--- START OF Records shown ---

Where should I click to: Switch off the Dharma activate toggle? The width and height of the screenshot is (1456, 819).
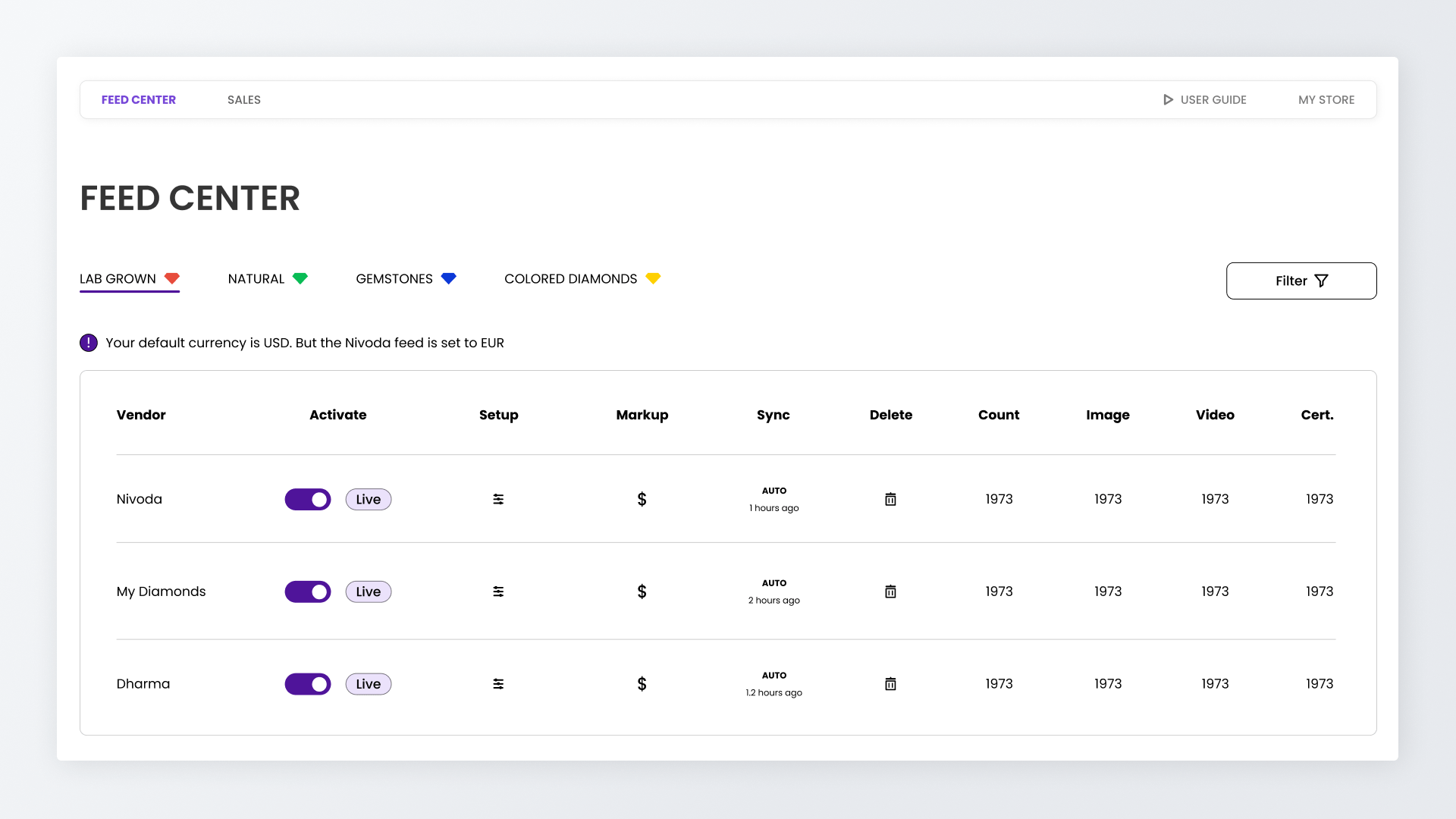click(x=308, y=684)
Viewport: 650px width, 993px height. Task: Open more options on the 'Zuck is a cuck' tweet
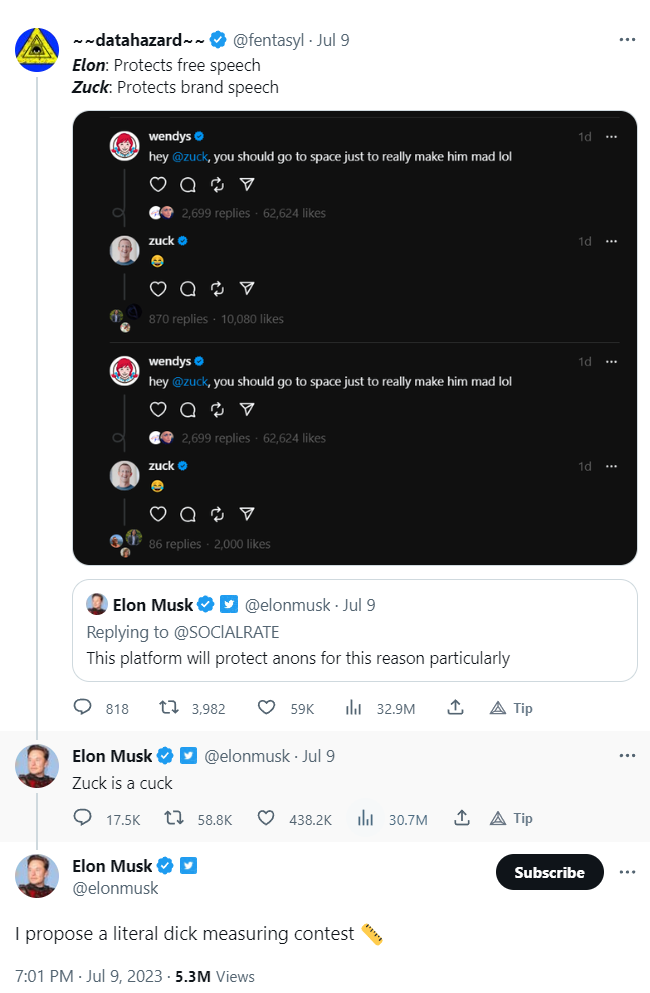(627, 755)
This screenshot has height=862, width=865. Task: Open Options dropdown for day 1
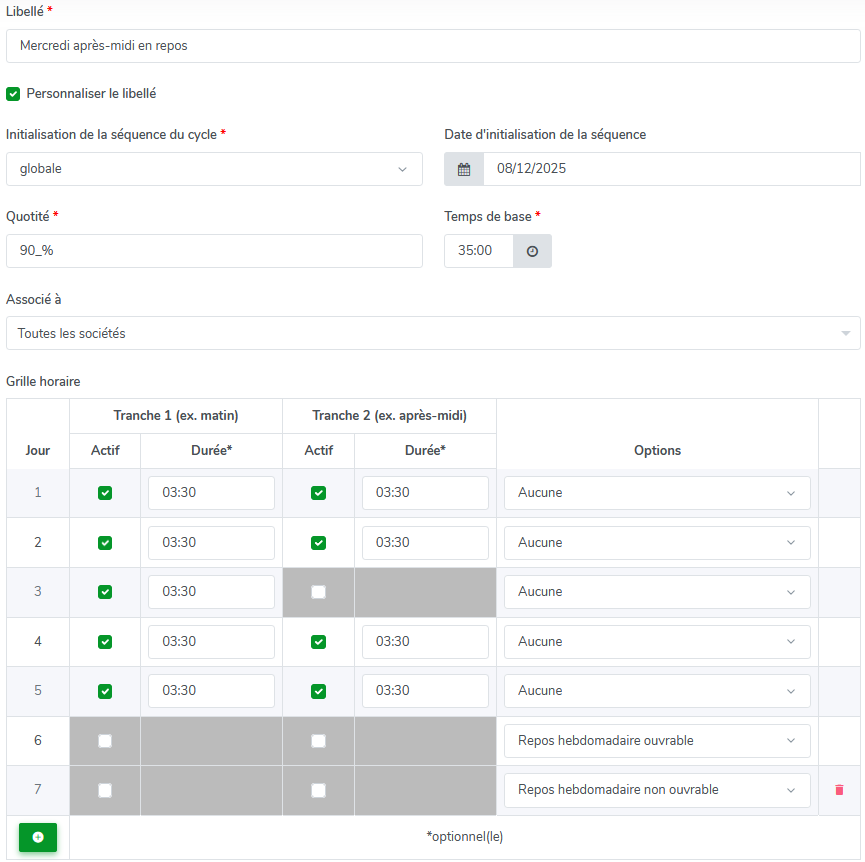click(657, 493)
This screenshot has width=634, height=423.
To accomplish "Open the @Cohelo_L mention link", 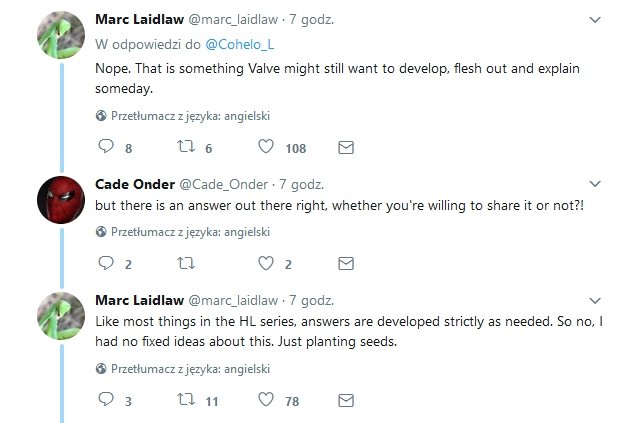I will pyautogui.click(x=240, y=44).
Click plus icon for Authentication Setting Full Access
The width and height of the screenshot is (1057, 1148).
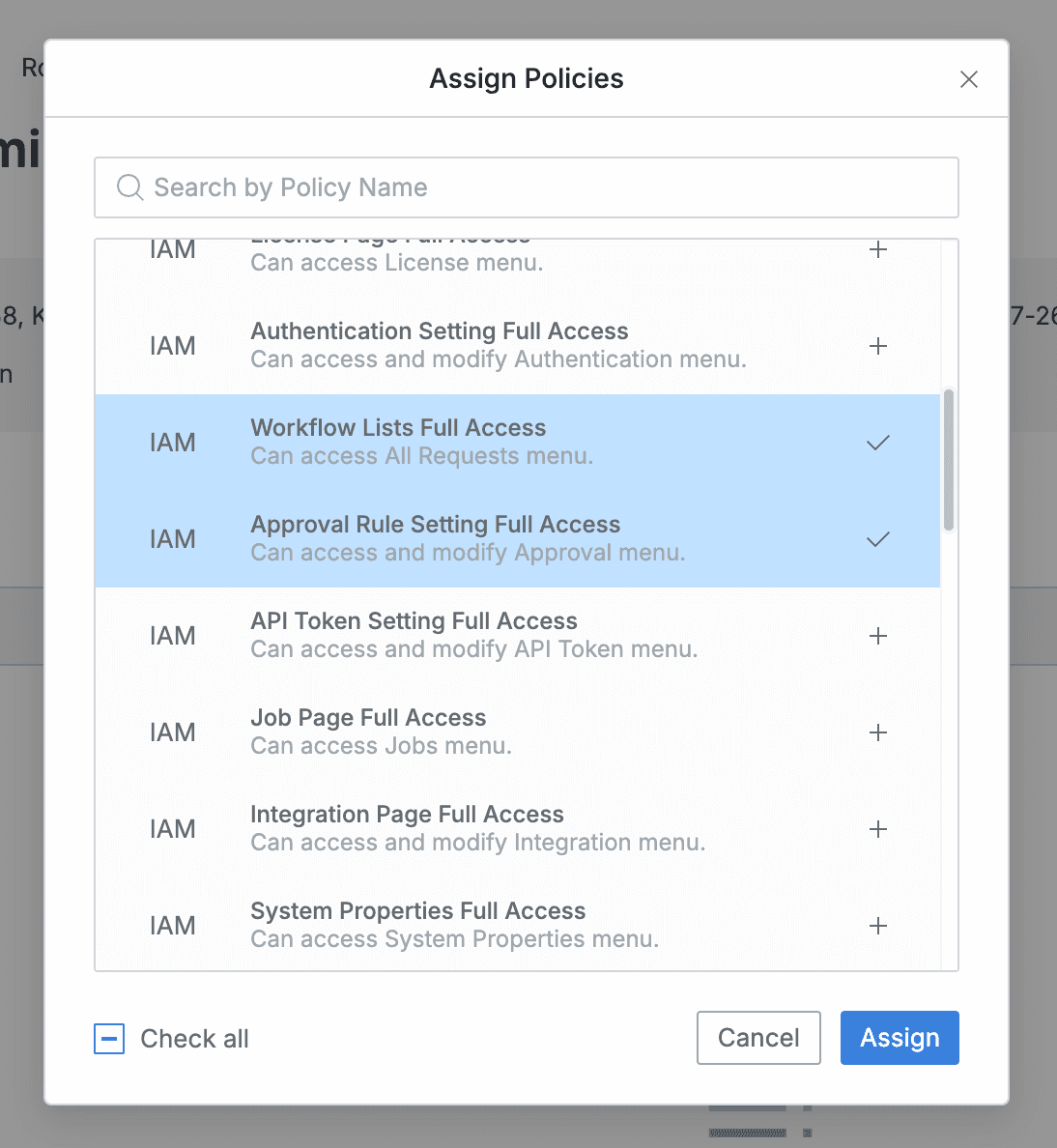pos(877,346)
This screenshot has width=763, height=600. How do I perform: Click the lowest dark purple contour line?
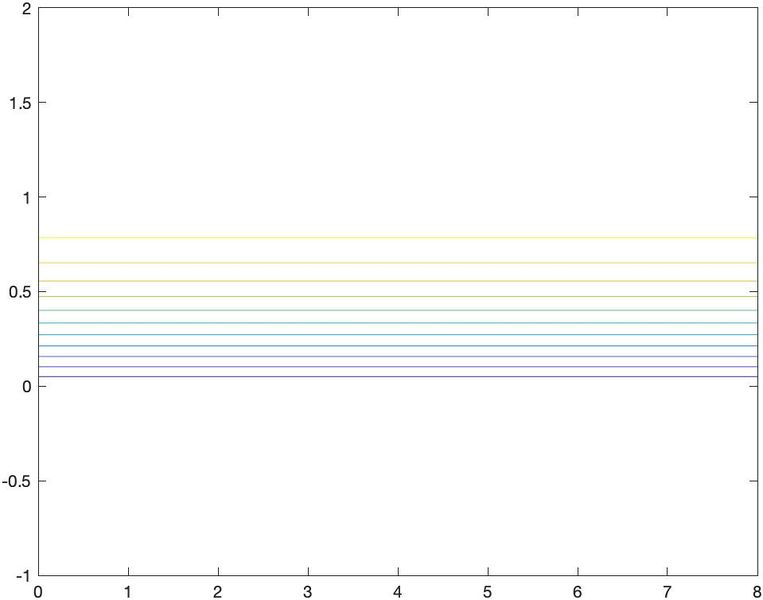(398, 377)
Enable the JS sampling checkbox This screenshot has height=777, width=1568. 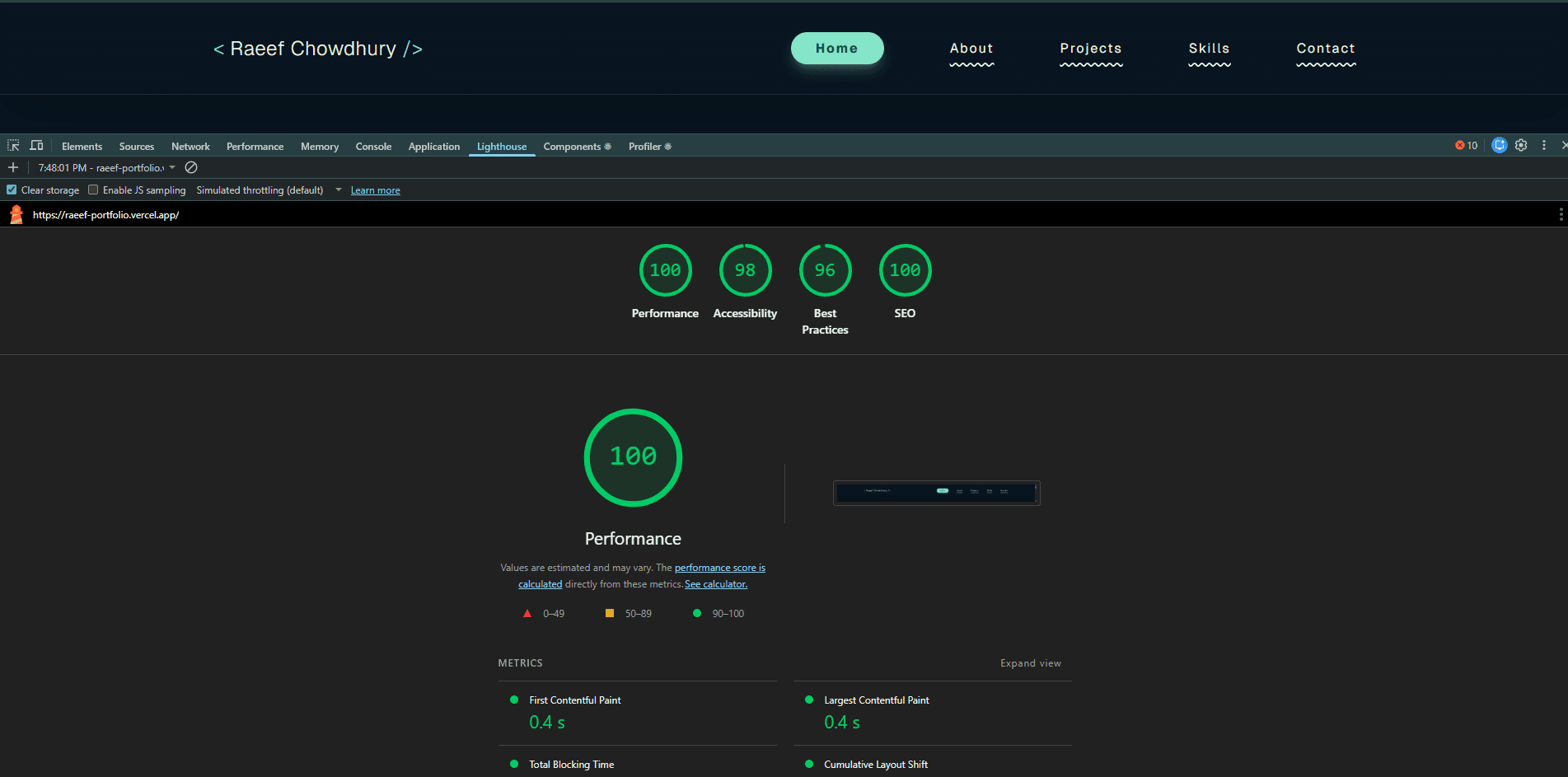93,190
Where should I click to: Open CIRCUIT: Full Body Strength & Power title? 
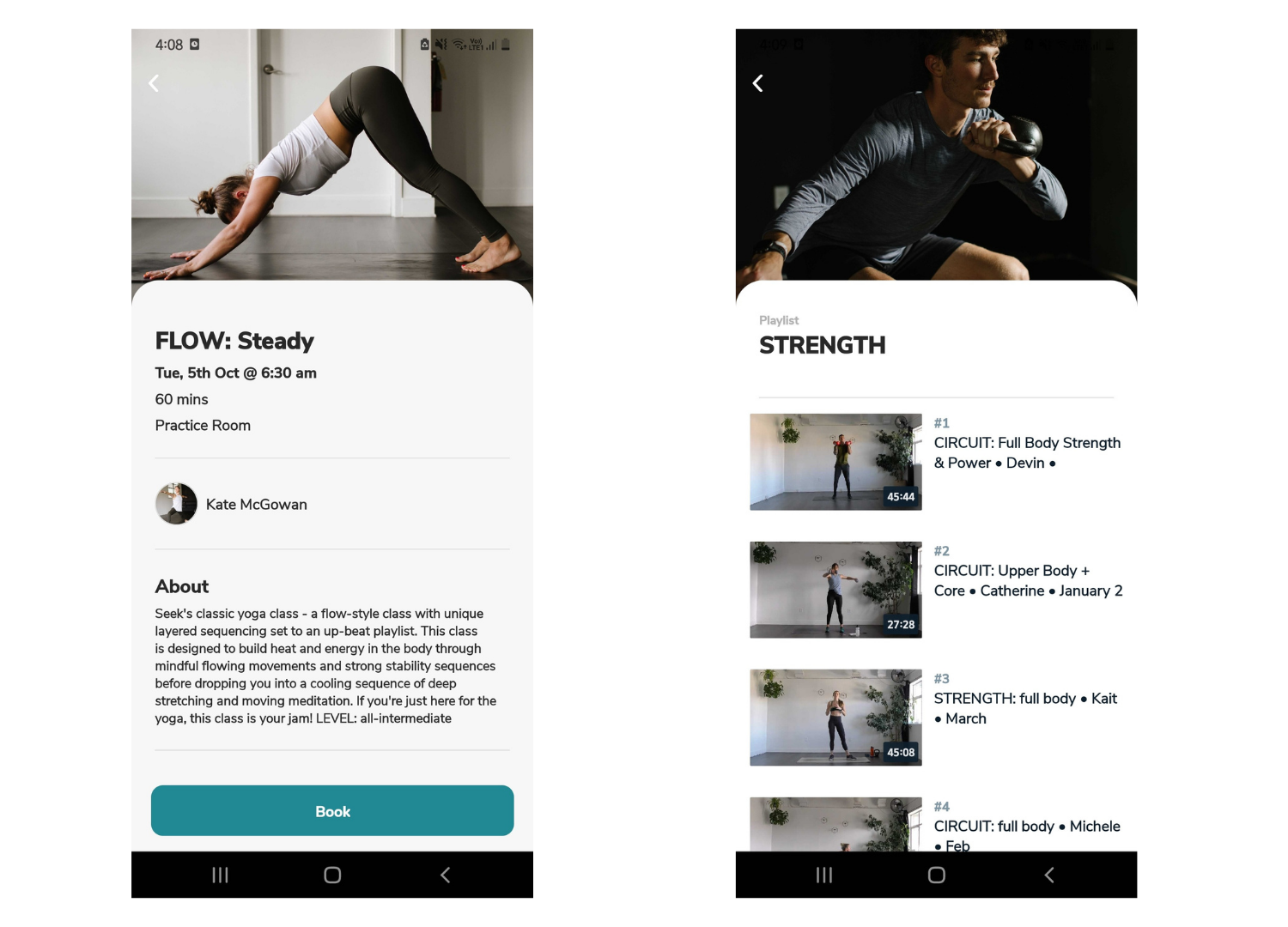[x=1027, y=452]
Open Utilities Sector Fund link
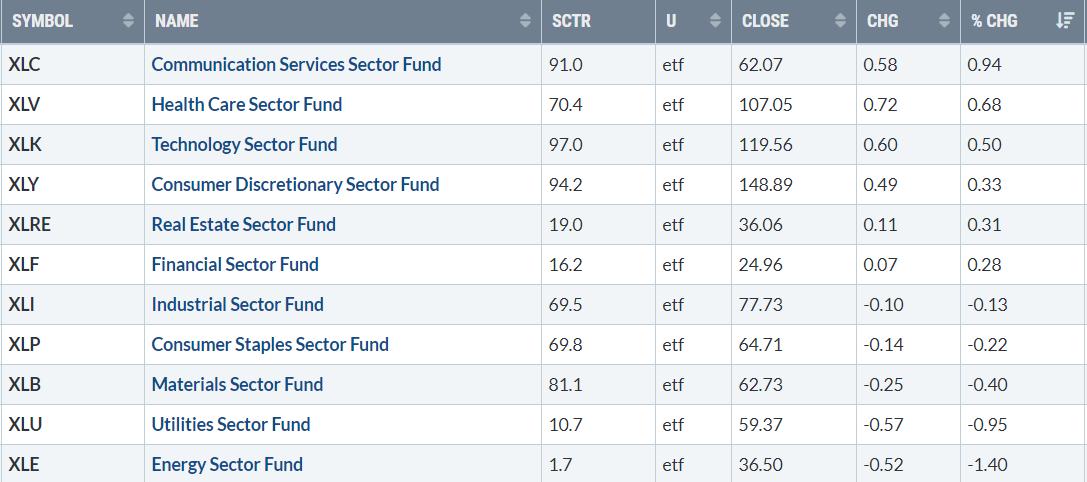Screen dimensions: 1087x482 point(231,424)
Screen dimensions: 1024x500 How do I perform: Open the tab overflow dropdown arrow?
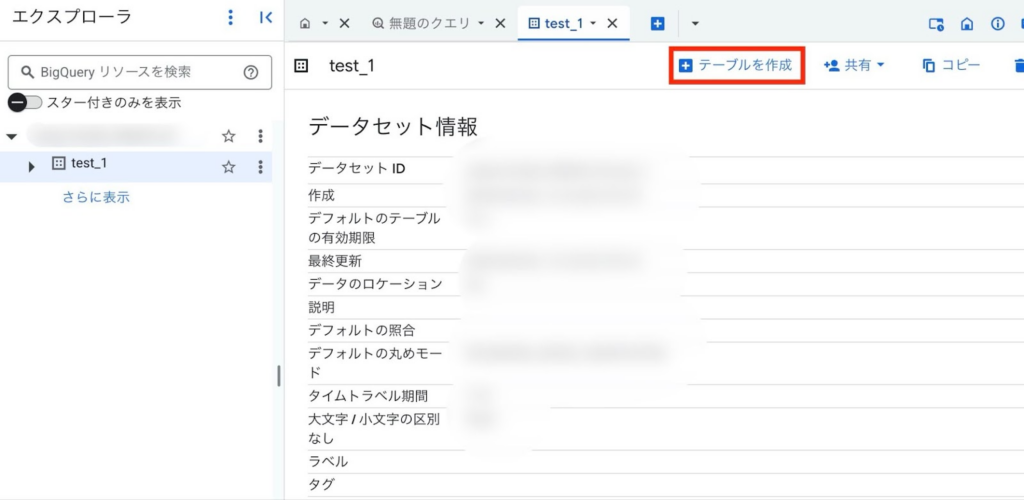(x=695, y=23)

--- END OF Records shown ---

## Prompt
Lay out the records from the line containing "Where should I click to: Open" through the end of the records as a JSON list of strings, one string per line, skipping blank lines. Leave the pictures out of the answer.

## Exercise response
[
  "Where should I click to: Open CIRCUIT: Full Body Strength & Power title? ",
  "[x=1027, y=452]",
  "Open Utilities Sector Fund link",
  "Screen dimensions: 1087x482 point(231,424)",
  "Screen dimensions: 1024x500 How do I perform: Open the tab overflow dropdown arrow?",
  "(x=695, y=23)"
]